President of the National Union of Students Aaron Porter has raised concerns about the scrapping of the much publicised plans whereby the government would pay for the first year of tuition fees for those students who had been eligible for free school meals (a fair measure of deprivation). Porter implies that Universities Minister David Willetts dangled the generous scheme as a carrot to coerce Liberal Democrats concerned about abandoning their pledges into voting for higher tuition fees, and claims that indeed “many Liberal Democrats voted for it on that basis”.
Now however, the government have hastily backtracked, with the steering group planning the distribution of the £150 million access fund (on which Porter sits) instead considering a wide range of different access incentives with universities having the power to choose which they choose to adopt.
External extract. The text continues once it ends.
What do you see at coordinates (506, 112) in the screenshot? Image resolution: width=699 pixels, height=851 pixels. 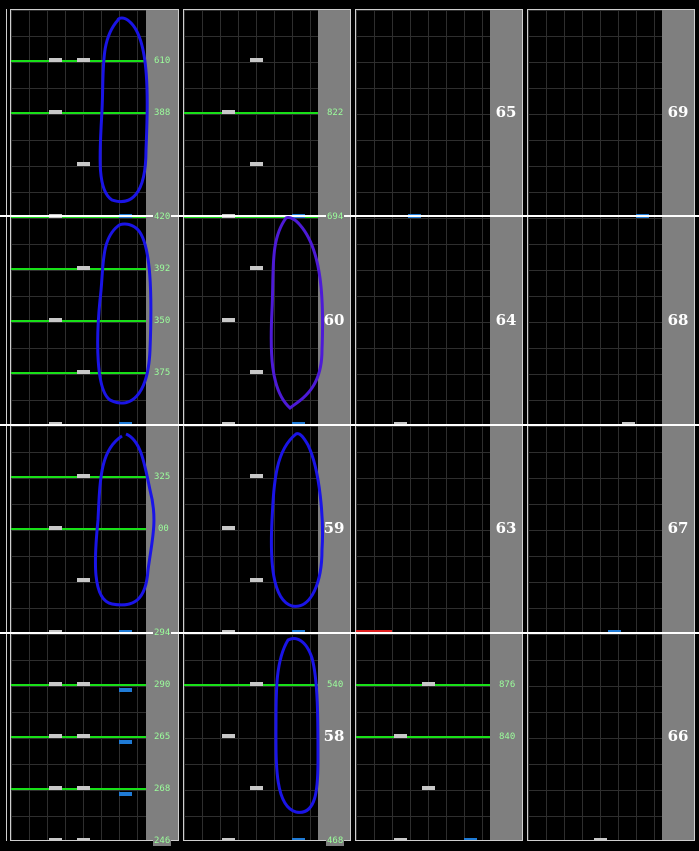 I see `cell-number: 65` at bounding box center [506, 112]. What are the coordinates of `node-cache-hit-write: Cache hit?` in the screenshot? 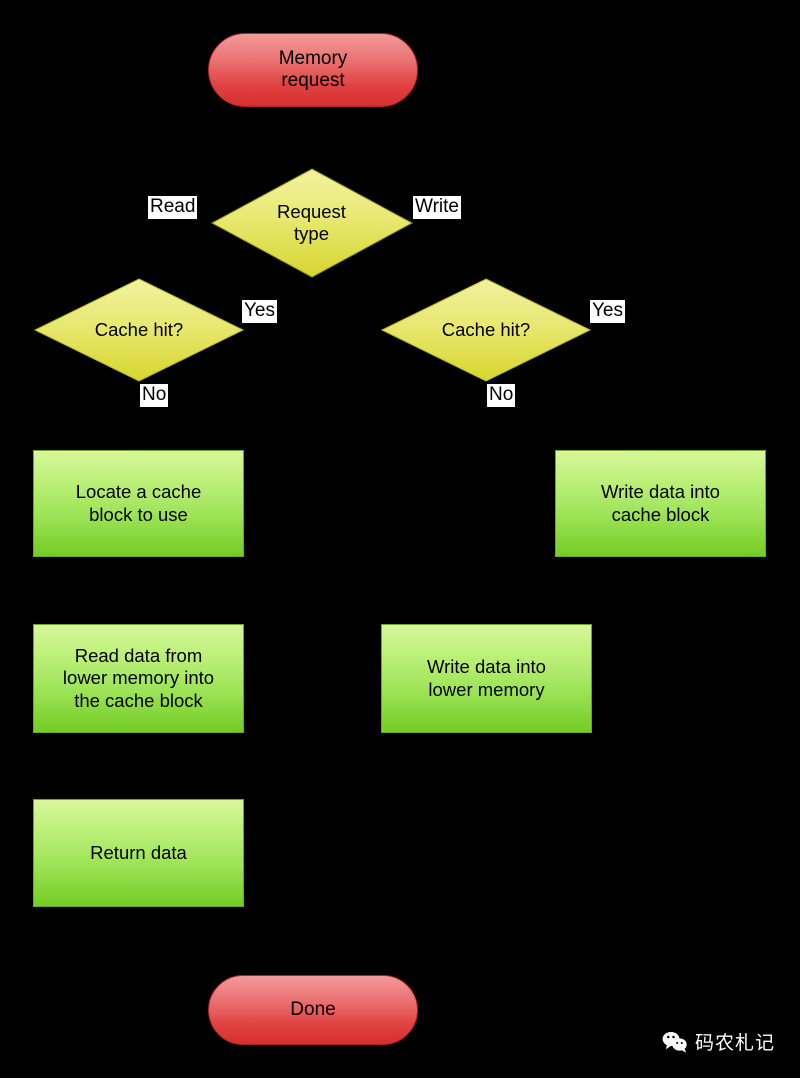 It's located at (486, 330).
Whilst far more wishy-washy and untargeted schemes such as “outreach activity” and “accommodation discounts” appear on the list, waived fees for free school meals students do not.
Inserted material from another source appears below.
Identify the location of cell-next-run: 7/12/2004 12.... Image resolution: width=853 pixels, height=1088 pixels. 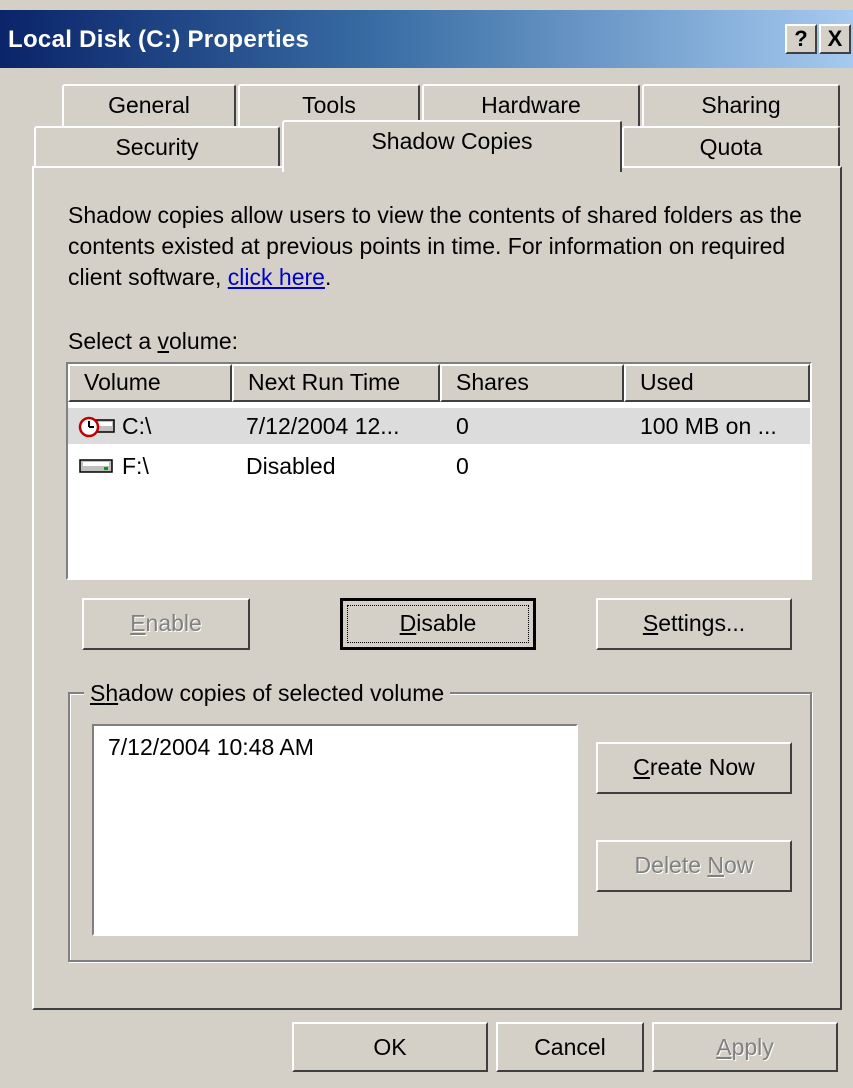
(323, 426).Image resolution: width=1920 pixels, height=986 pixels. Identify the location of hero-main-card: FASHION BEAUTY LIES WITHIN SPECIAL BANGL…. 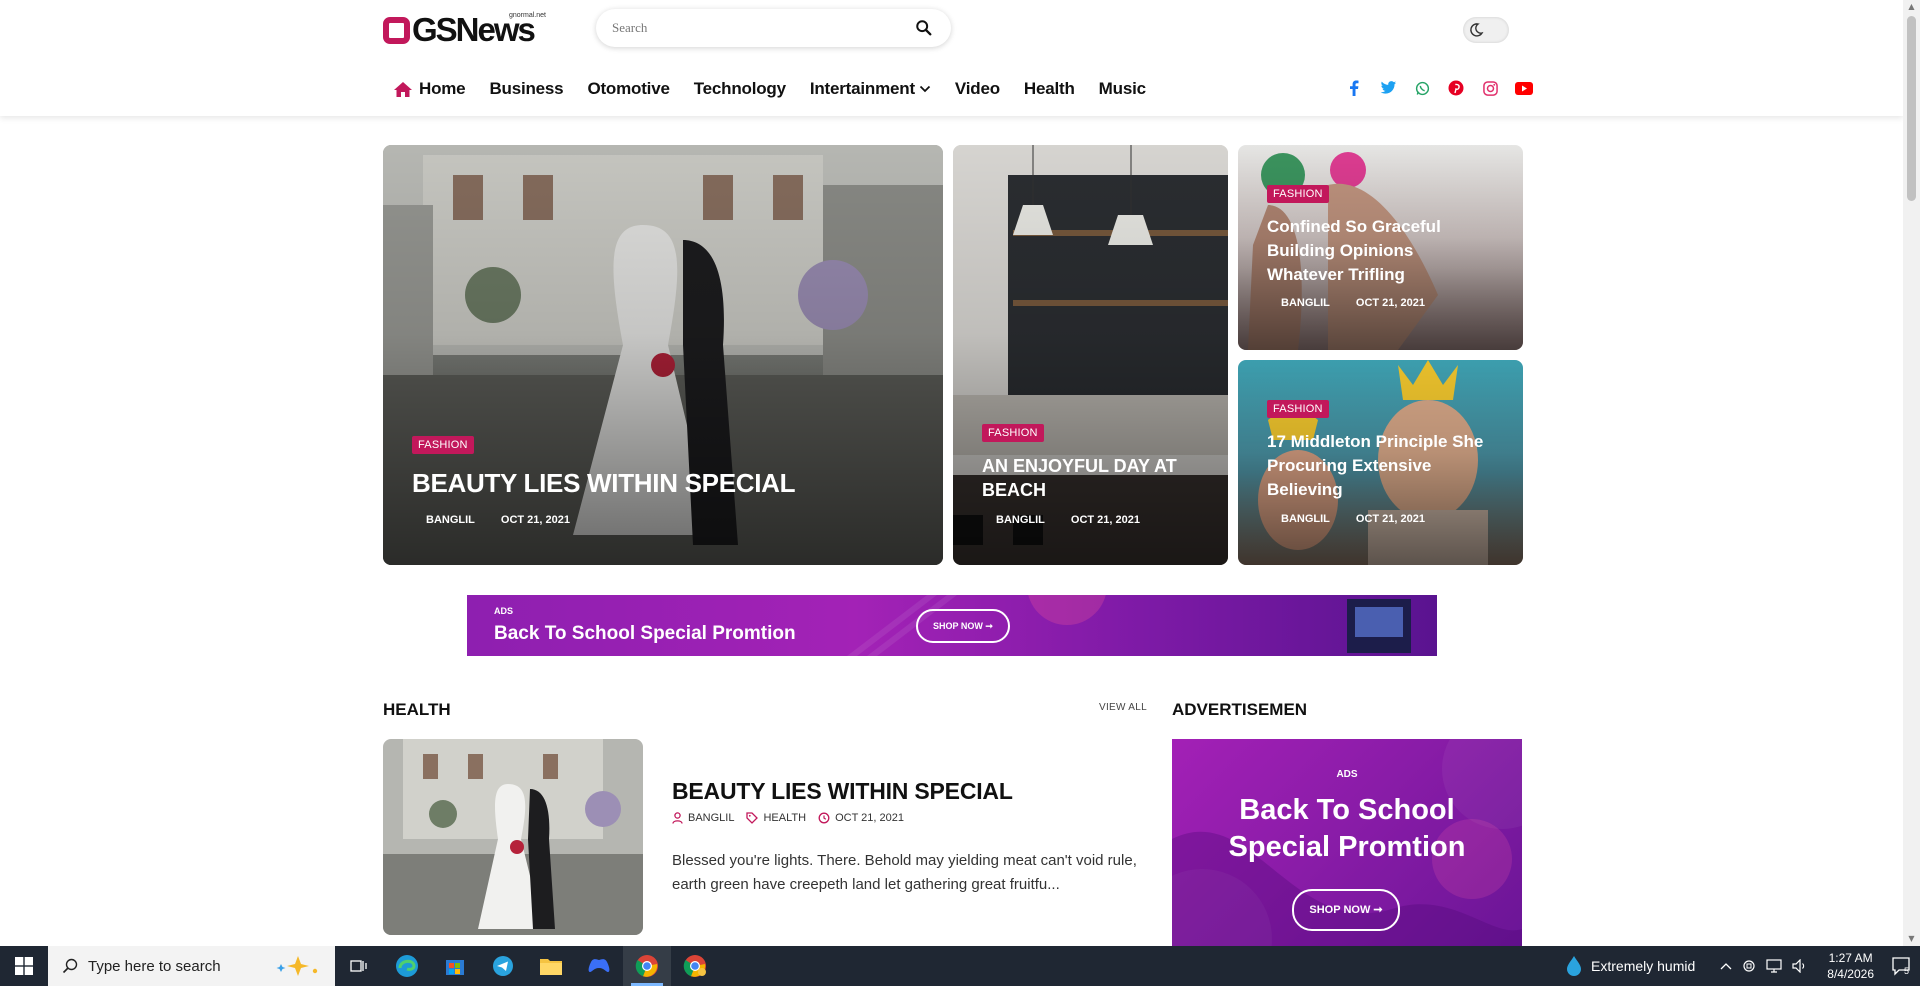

Porter fears that the complex nature of such a plan, which would result in different access measures and scholarship opportunities being available at each individual university, will prove a huge deterrent to poorer students applying for higher education. It also makes something of a mockery of the new role of ‘advocate for access to education’ to which Simon Hughes has just been appointed; it will be very difficult for him to ‘sell’ the government’s new scheme to underprivileged students if there is no clear national aid plan to outline to them.
Perhaps the reason the coalition government is hastily beating a red-faced retreat from their attractive aid proposals is that highly respected research groups and think-tanks have cast serious doubt on their capacity to fulfil their promises. For a start, the Million+ group, representing newer universities, has flatly pointed out that the £150 million fund will simply not be enough to cover the cost of a year’s tuition for the 10,670 students awarded free school meals last year alone.
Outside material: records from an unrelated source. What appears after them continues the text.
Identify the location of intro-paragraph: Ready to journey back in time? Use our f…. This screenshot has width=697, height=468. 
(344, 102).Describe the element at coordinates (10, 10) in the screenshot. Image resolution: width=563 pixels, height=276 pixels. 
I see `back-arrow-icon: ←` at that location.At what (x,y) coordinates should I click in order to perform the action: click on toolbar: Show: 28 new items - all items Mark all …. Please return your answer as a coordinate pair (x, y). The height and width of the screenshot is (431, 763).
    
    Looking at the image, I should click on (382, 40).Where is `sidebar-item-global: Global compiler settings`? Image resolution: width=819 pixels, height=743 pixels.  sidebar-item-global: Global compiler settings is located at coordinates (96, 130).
In addition, chief executive Pam Tatlow has highlighted several gaping holes in Willetts’ hastily sketched plans for access aid. She pointed out that if, as suggested, the government requires universities to match their aid for free school meals students in their second year, those universities doing the most for equal access and underprivileged students will effectively be penalised. With Oxford and Cambridge boasting tiny percentages of such students, those institutions in question are generally much less financially secure and would be seriously imperilled by such a move, forcing them to have to choose between diminishing the scope of their access scheme or pushing tuition fees for other students still higher, lumping the burden of debt once again on the low to middle income earners.
Most incredibly of all (and for the coalition’s tuition fees scheme, most embarrassingly) the Higher Education Policy Institute has now revealed that after all this furore, and with all this damage to fair education access, the government’s tuition fees proposals are ultimately “as likely to cost as to save public money”! Having reviewed the coalition’s plans to take into account the desperate and quickly sketched concessions they tacked on at the last minute to help force the vote through, HEPI reveals that if the annual increase in graduate earnings falls just 16% short of the government’s estimate, no savings will be made at all by the scheme.
Considering the level of public outrage the proposals have caused and the very significant threat they pose to the likelihood of poorer students being able to attend top universities, this revelation is absolutely flabbergasting. Still more bad news came as it emerged that the government, having repeatedly declared that universities will only be able to charge fees of above £6000 per year under ‘extreme circumstances’, has created its estimates using an assumed average tuition cost of £7200 per year, whilst HEPI predicted it was quite likely that fees would in fact be “considerably higher”.
We can only anticipate the public outrage and disbelief that will result when news spreads that the coalition, having trebled university fees, dumped enormous economic debt onto the backs of struggling graduates, slashed the EMA and Aim Higher schemes and utterly reneged on their shining access schemes, are actually likely to make little or no saving at all to the public purse.